X100V "My Milestone" - Per-Anders Jörgensen

Per-Anders Jörgensen

Born in Sweden, 1965.
Since first encountering food photography 15 years ago when approached by upmarket foodie magazine “Gourmet” he has tried to see beyond the stereotypes of food photography. Using almost exclusively natural daylight he has worked with top chefs and clients all over the world transforming dishes and produce into visually thrilling pictures. He also focuses on portraits that touch the soul and reportage images that preserve moments out of the ordinary.
In 2012 he together with his wife founded the magazine Fool, a high end take on gastronomy, quite unlike any other.
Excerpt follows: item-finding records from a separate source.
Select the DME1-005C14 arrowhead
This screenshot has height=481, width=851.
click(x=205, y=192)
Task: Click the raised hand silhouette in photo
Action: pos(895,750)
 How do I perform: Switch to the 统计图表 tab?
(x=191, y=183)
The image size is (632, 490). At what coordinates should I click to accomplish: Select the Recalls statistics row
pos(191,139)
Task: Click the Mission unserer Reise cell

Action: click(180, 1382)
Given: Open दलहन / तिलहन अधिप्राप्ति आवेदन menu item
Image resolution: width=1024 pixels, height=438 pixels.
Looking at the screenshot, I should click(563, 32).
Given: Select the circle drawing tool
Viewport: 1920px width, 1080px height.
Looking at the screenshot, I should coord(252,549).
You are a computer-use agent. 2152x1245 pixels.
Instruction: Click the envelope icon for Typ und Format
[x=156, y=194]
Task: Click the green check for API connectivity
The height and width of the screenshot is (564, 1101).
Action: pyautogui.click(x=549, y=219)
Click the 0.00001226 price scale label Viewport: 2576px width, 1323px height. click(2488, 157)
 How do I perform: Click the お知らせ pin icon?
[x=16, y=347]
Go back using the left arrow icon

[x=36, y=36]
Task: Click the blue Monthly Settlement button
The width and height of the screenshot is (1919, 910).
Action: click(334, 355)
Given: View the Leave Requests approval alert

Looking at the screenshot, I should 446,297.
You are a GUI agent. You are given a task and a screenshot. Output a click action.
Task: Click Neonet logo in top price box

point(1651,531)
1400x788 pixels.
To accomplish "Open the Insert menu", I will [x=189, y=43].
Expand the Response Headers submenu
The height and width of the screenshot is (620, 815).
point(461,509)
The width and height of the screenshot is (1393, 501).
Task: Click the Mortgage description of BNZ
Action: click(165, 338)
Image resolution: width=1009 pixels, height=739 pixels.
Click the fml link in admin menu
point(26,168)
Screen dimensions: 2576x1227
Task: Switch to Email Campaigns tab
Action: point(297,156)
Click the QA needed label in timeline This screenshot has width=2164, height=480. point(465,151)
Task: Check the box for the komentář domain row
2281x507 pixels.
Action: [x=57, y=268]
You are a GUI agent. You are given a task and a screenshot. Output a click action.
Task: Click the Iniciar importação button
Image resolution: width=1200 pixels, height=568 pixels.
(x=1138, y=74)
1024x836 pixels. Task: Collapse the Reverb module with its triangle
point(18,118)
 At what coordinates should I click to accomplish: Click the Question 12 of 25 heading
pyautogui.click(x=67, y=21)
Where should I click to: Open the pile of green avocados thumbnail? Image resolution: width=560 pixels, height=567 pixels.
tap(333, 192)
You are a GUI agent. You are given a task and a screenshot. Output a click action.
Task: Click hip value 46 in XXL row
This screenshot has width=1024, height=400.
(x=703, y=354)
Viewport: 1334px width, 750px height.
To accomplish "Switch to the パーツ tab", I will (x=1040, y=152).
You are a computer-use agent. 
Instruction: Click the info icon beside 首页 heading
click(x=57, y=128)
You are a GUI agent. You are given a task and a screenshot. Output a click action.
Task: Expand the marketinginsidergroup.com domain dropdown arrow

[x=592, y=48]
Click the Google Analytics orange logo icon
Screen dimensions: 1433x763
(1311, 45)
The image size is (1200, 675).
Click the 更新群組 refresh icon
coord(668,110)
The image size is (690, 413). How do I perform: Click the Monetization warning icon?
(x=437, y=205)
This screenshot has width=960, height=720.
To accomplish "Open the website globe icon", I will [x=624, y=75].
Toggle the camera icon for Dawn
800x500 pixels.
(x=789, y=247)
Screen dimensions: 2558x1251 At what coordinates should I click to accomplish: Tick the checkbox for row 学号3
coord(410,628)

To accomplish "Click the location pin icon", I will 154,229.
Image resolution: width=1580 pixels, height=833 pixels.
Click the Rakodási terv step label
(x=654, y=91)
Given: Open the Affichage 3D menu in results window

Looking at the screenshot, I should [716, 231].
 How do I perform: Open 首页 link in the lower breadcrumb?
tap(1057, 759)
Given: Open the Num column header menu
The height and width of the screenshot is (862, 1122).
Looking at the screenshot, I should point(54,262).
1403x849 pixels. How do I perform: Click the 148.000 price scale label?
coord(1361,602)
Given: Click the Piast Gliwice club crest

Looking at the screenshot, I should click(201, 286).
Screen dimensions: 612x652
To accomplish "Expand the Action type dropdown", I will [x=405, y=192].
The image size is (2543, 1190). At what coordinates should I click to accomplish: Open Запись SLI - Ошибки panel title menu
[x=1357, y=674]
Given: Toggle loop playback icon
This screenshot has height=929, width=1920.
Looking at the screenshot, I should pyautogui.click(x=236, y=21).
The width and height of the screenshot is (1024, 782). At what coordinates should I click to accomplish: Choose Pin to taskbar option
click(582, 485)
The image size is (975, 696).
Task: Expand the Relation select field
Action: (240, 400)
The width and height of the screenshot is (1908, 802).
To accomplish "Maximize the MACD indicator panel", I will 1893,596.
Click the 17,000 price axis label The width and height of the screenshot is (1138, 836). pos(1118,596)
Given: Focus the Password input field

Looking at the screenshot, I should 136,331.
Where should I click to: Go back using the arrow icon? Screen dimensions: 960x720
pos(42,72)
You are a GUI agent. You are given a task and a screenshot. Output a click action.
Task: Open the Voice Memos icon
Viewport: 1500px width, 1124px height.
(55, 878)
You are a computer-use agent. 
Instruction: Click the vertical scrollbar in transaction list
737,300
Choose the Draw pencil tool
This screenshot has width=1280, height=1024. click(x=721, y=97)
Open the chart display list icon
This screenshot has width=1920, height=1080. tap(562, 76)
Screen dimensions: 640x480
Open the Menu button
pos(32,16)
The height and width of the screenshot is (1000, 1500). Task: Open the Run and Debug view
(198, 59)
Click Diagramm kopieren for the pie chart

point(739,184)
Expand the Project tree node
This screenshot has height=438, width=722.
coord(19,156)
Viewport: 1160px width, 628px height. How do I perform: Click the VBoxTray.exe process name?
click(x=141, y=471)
The magazine was awarded the prize “Best Food Magazine in the World” the same year. 

When I started as a photographer I chose which camera to use depending on the shoot, knowing there was no universal solution that would work for everything. The choice of kit was, and is, very personal. Ideally your camera is just there, working seamlessly with and for you. Together we work without worrying about settings and technique, focusing on what really matters – the images.

I am fairly conservative when it comes to my camera gear and dislike most changes. But, after working for many years on film with the classic medium format Fuji GA645 cameras, as soon as I received the original X100 it immediately became a favourite member of my camera family. 

“You look like a tourist with that camera,” a famous chef once said. But he ate his words when he saw the results. The retro stylings of the X100 give it an innocent look, but it’s a serious professional tool, packed with power and generations of technological advancements.

For our gastronomic magazine, Fool, I used the X100V to shoot cult sake maker Terada Honke, an hour north-east of Tokyo. Winter is the high season of sake making, meaning the creators of this handmade brew work in temperatures ranging from almost freezing to steaming hot. The youngest member of the team has the dubious honour of climbing inside the huge wooden rice steamer to remove the cooked grains shovel by shovel.

Like Terada Honke’s sake, the X100 is the result of exacting standards and a passion-driven search for excellence. Their hard work gives me an easy choice.